FORT VALLEY -- America’s struggles with race and class issues, especially in the South, have strengthened it over time and can help the country continue to be an economic leader in the years to come, former United Nations Ambassador Andrew Young said Monday.

And students at Fort Valley State University in particular have a chance to be part of that success, Young said as the keynote speaker at Fort Valley State University’s 26th annual Black History Month Scholarship Luncheon, with more than 800 people on hand.

The university raised nearly $158,000 after last year’s luncheon, which funded scholarships for about 200 students.

In his life, Young said he’s traveled to more than 150 countries through his experiences as a civil rights leader, a minister, a congressman, mayor of Atlanta and part of the Atlanta Committee for the Olympic Games. Through his travels and experience, Young said he thinks the United States’ history of slavery and segregation has actually strengthened it, even though Americans don’t agree on every issue.
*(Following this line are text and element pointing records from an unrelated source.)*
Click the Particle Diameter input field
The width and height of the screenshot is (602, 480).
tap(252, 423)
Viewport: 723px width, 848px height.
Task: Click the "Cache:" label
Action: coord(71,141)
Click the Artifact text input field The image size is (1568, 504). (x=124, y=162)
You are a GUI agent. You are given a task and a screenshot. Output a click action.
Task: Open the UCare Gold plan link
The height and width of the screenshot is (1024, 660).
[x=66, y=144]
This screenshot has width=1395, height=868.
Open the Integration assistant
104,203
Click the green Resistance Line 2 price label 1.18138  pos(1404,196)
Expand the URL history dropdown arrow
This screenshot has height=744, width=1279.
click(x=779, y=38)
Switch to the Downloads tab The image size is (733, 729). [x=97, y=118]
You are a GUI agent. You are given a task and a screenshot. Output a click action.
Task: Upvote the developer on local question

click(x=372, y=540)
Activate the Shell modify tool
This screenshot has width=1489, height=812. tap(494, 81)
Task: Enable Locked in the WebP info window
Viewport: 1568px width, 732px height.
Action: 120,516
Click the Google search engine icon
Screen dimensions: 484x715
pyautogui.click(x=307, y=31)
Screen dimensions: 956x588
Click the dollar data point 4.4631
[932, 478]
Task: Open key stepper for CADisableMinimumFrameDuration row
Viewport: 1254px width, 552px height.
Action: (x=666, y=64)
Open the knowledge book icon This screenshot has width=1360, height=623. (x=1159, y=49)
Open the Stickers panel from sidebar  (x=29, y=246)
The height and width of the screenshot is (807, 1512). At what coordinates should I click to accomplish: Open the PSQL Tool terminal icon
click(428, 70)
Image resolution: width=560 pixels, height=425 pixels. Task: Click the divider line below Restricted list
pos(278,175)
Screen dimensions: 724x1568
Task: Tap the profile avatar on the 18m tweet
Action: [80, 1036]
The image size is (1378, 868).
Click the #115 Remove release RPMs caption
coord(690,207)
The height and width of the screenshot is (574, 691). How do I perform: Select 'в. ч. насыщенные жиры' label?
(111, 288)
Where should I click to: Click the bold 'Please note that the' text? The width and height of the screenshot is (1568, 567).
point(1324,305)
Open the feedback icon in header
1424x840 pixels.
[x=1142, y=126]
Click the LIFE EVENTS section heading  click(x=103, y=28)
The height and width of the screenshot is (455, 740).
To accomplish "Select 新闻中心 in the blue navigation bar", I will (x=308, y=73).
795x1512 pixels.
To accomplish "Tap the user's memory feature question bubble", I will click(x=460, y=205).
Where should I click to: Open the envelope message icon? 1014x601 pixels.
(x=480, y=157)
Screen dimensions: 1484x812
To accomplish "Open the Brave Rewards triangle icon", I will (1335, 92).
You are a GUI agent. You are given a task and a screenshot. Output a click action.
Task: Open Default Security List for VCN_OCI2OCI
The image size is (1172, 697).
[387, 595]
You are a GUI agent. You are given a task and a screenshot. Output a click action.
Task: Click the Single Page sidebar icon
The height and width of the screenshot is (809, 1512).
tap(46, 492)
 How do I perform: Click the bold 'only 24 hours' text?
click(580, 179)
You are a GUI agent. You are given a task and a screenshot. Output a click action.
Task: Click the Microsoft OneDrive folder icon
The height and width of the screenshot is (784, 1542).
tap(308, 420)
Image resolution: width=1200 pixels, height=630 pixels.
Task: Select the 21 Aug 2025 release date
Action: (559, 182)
“In spite of the fact of difference, ... we have shared a common heritage,” said Young, a key player in the civil rights campaign of the ’60s alongside Martin Luther King Jr.

Other countries are facing those issues too, but they may be more complicated to work though. For example, China’s ethnic minorities or the hundreds of languages spoken in India may make it more difficult for people in those countries to come together, Young said.

While many are watching China’s rise in the global economy, Young said that the middle class in Africa is growing at a faster rate than in other parts of the world.

He also said there is an international hunger for education and job opportunities that many U.S. residents take for granted. He pointed to the example of Mohamed Bouazizi, a Tunisian fruit vendor who set himself on fire in December 2010 after having troubles obtaining a vending permit. That act is credited with helping inspire the popular revolt that became known as the Arab Spring.

“It wasn’t about democracy. It was about one man who wanted a job, and if he couldn’t have a job he didn’t want to live,” Young said.

To sustain the needs of the world’s population, there will need to be more stable jobs around the globe, especially in industries such as agriculture and clothing production.

With the skills they are acquiring, as well as their experience working among diverse cultures, students at Fort Valley State are poised to become “world leaders,” he said.

“If you could export the knowledge pool of this university to Africa and Latin America, you could change the world,” Young said.

Milton Williams and Rena Ingram, who were among three students recognized at the event for having the highest grade-point averages, will be among those benefitting from the university scholarships.

“To be able to get recognized for my work is rewarding,” said Ingram, a chemistry major.

Williams, a plant science major, also enjoyed the opportunity to listen to Young’s experience about bringing businesses and jobs to Atlanta during his time as mayor.

Among the graduates in attendance were Collis Brown, a DeKalb County resident who graduated from Fort Valley State in 1972, as did his wife, Dewitt.

Brown said he was “inspired” by the turnout and hoped support from alumni would help current students, who will go on to boost their communities, whether in Middle Georgia or elsewhere.

“It’s not just a Fort Valley thing. It’s a community thing,” he said.